Я на глазок прикинул: третий этаж, дверь справа – но за путеводной нитью не пошел, обратился к лавочным сиделицам:
– Добрый вечер, дамы! А вы не подскажете, где Наташа живет? – заклинание разворачивалось кольцами, оплетая женщин, вызывая безотчетные доверие и симпатию ко мне. И заодно обещало, что о моем появлении и вопросе они забудут через десять минут после того, как я уйду.
– Наташа? – растерялись дамы.
– Ну да. Красивая, в этом подъезде живет, – я старательно описывал третью жертву такой, какой ее увидел во время работы с памятью тела.
– И-и-и! – понимающе протянула самая бойкая из бабушек. – Не Наташка она, а Лилька! – а ее соседки дружно закивали.
– Лилька, из десятой квартиры, только ее что-то давно не видно, сынок!
– С неделю уже!
– А тебе чего от нее надо-то? – добродушно уточнила первая из бабушек.
Я смутился:
– Ну… красивая. Встретились случайно, я ей сумки помог донести… Сказала – Наташа.
И бабушки, поохав на тему «Вот, Лилька, вот вертихвостка!», поведали мне, что живет она здесь недолго, квартиру снимает, сама она из деревни, но иногда ездит туда навещать мать, деревня называется Григорьевка, и больше они ничего не знают, разве что…

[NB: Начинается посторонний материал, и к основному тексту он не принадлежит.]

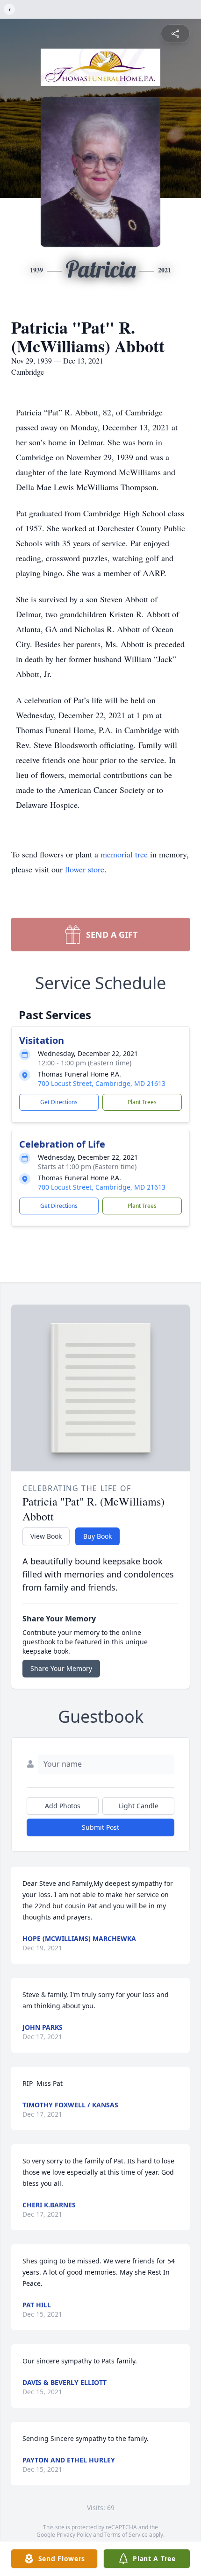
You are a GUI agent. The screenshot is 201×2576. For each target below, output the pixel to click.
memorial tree (124, 854)
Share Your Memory (61, 1668)
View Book (46, 1536)
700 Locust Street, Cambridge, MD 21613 (101, 1083)
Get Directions (59, 1102)
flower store (84, 869)
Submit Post (100, 1827)
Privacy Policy (74, 2535)
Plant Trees (142, 1102)
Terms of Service (126, 2535)
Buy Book (97, 1536)
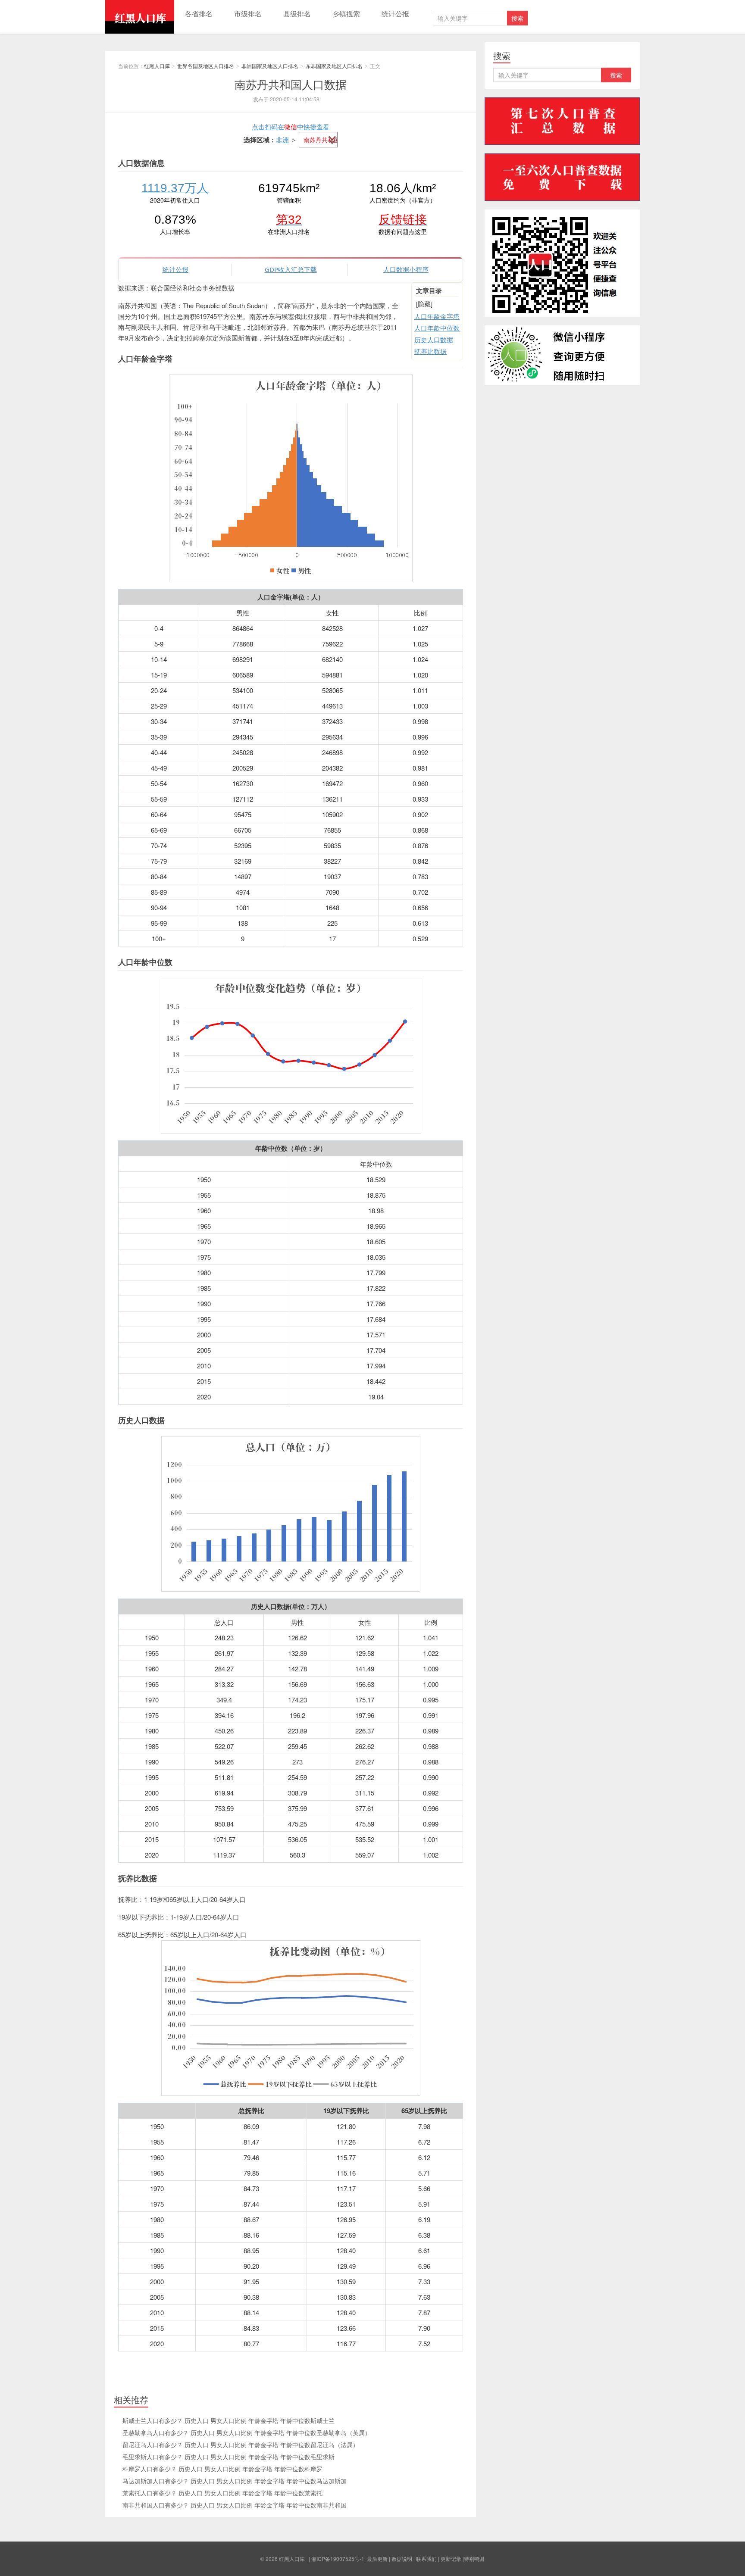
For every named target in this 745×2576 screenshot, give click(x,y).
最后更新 (377, 2558)
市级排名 (248, 14)
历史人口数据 (433, 339)
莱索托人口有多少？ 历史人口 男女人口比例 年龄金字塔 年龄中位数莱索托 (222, 2493)
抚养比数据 (430, 351)
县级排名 (297, 14)
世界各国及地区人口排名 (205, 65)
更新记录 (451, 2558)
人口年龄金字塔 (437, 316)
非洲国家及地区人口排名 (269, 65)
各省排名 (199, 14)
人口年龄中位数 (437, 327)
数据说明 (401, 2558)
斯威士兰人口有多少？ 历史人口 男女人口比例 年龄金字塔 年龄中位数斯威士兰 (228, 2420)
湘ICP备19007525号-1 (337, 2558)
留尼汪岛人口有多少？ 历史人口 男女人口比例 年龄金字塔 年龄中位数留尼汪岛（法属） (240, 2444)
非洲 (282, 139)
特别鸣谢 (474, 2558)
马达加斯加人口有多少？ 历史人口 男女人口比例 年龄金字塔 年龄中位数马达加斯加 (234, 2480)
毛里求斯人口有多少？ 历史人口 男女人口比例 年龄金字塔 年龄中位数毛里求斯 (228, 2456)
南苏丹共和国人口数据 (291, 84)
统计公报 (395, 14)
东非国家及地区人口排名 (334, 65)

Одна из старушек замялась в тот момент, когда уже решил, что придется ехать в Григорьевку и проводить поиск по родству: кто-то должен опознать тело. Поэтому я чуть усилил нажим, и пожилая соседка Лилии решилась. Рассказала мне, что у нее есть номер телефона Лилькиной матери.
По добытому номеру я позвоню утром. Представлюсь коллегой, скажу, что Лилия пять дней не появлялась на работе… Выясню, почему ее не объявили в розыск, и, если что, осторожно наведу на мысли, где искать. Но не сейчас. В девять вечера в неведомой деревне Григорьевке все равно предпринять вряд ли что-то удастся. Ни к чему ее родным лишняя бессонная ночь.